While Congress has not legally banned commercial logging, Sierra Club allies like Reps. Peter DeFazio, D-Ore., and Jared Huffman, D-Calif., who represent two of the districts hardest hit by this year’s fires, have successfully pushed for management changes that come pretty close to a ban.

Timber production from national forests averaged 12 billion board feet (bbf) per year in the 1980s. As a result of the “timber wars,” which most notably included listing of the spotted owl as a threatened species under the Endangered Species Act in 1990, timber production declined precipitously through the 1990s and has averaged between two and three bbf since 2000.

The Trump administration, to its credit, has tried to increase the cut to at least four bbf in the face of fierce opposition from Congress and the environmental movement.

Cutting two bbf of timber a year while growing trees add between 14 and 17 bbf a year in total forest volume has inevitably led to massive fuel buildup. And massive fuel buildup inevitably leads to disease and insect infestation and eventually to catastrophic fires.
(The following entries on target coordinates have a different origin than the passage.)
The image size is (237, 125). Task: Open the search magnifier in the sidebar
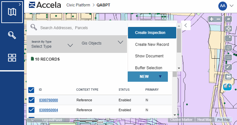[12, 35]
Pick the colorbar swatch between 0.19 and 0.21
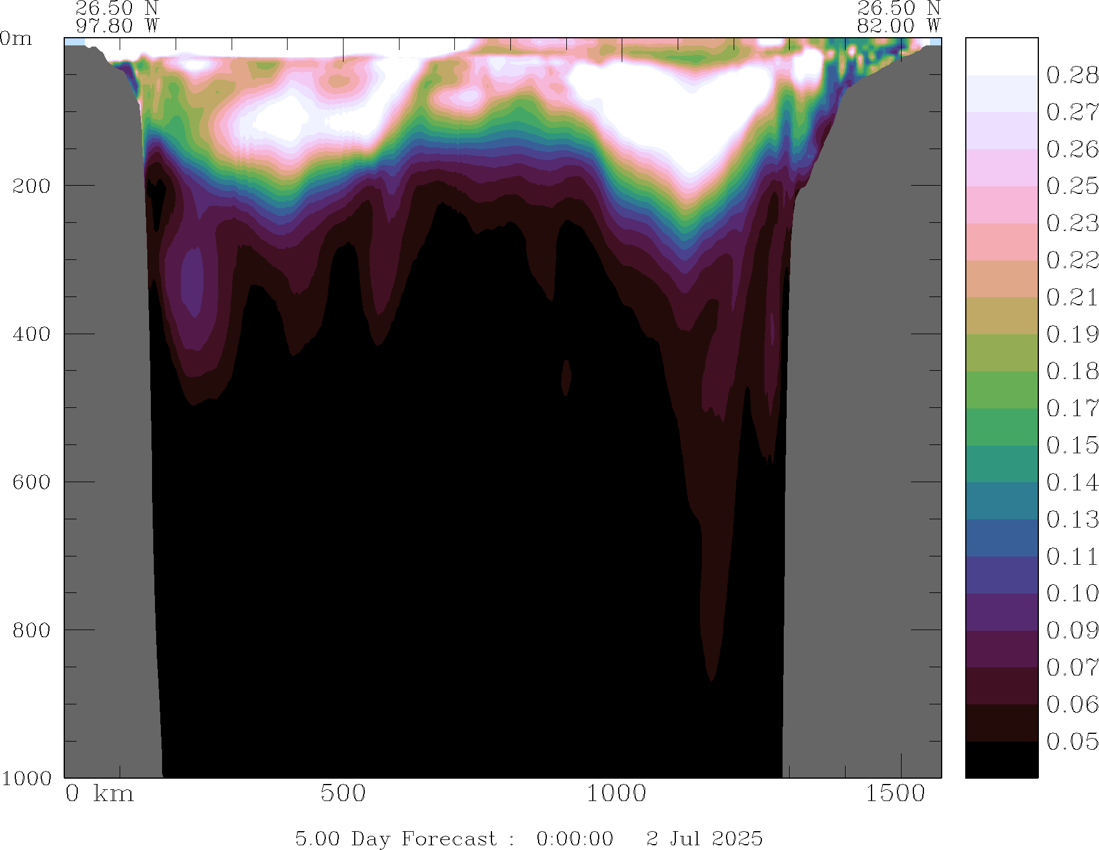Screen dimensions: 1099x850 pos(1001,315)
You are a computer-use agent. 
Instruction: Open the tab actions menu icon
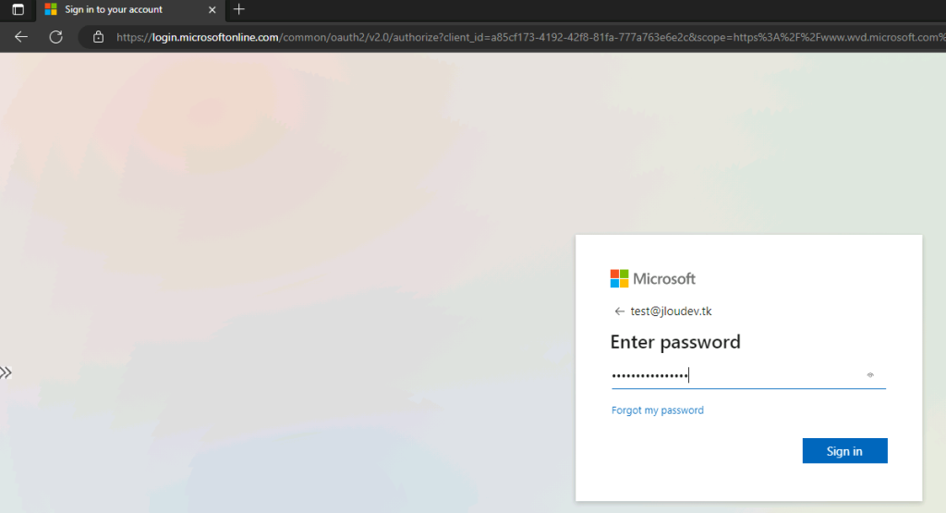coord(18,9)
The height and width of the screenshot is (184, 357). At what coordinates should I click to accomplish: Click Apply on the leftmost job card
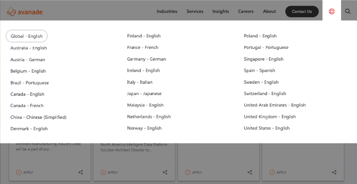click(x=25, y=173)
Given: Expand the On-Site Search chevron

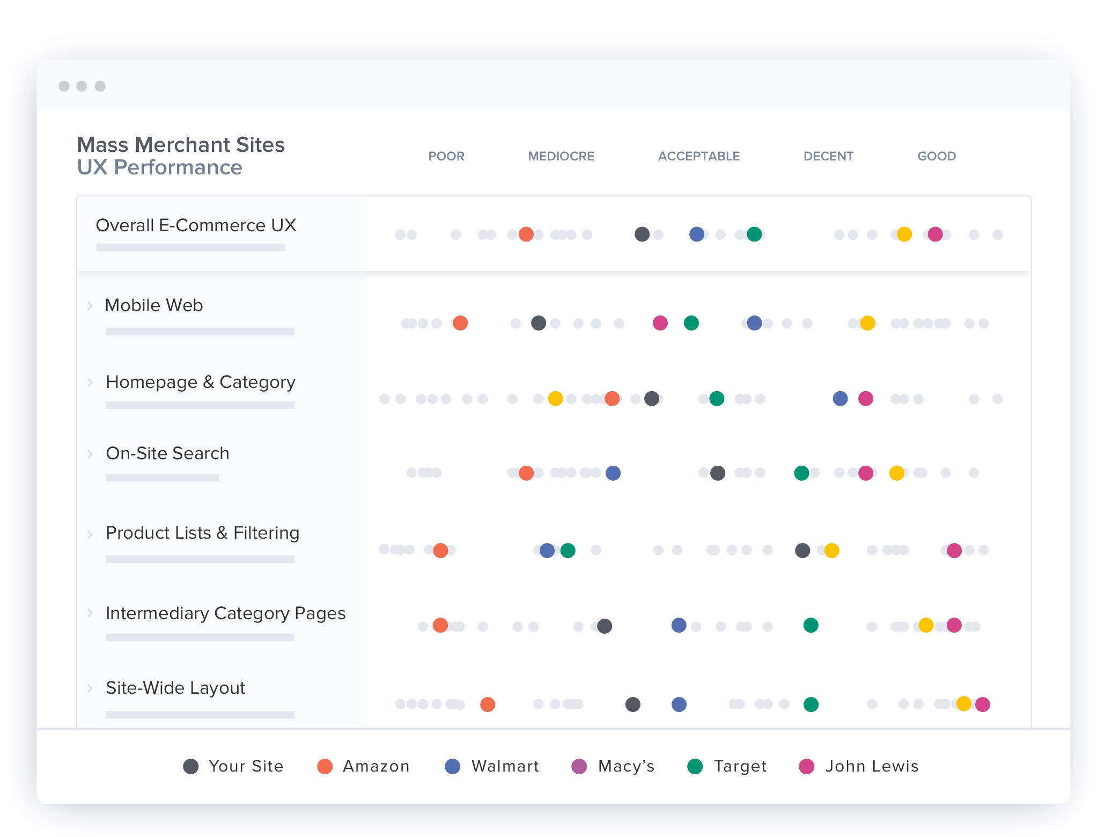Looking at the screenshot, I should [90, 454].
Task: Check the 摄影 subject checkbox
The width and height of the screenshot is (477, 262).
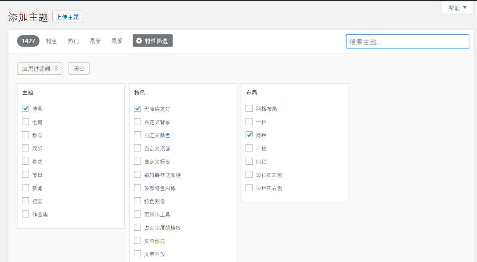Action: point(25,201)
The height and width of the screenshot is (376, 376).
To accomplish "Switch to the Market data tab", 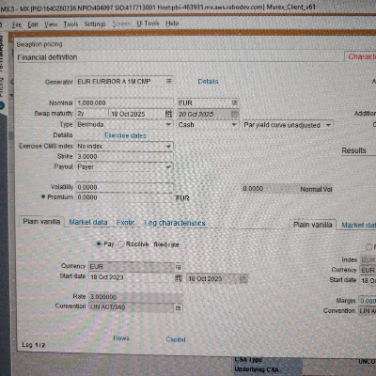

Bill Dennison, former president of California Forestry Association, is one of the many professional foresters who warned in the early 1990s of the consequences of closing the national forests to logging.

But you don’t need to be a professional forester to see that those warnings have come true. Anyone driving through forests in the Sierra Nevada, the Cascade Mountains, or the Coast Range can see the destruction.

Tens of millions of dead trees as a result of bark beetle infestations. Endless thickets of unhealthy small trees where there should be mighty stands of Douglas Fir or Ponderosa Pine. And huge areas — more and bigger every year — that have been incinerated by fire, leaving nothing but blackened trunks and wildlife carcasses.

In the face of this environmental and economic catastrophe, there have been calls for modest reforms.

Some advocate more prescribed burns. Others promote more programs to thin overgrown thickets. There is even a bill in Congress to allow salvage logging without the environmental reviews (followed by lawsuits) that now last so long that the dead or burned timber has decayed so much that it is worthless before salvage begins.

But these reforms are mere Band-Aids when a heart transplant is the only thing that will save the patient. If we are going to save our public forests and reduce the risk of catastrophic fires, a healthy timber industry must be restored.

It won’t be easy. Overcoming intense opposition to logging is only the first step.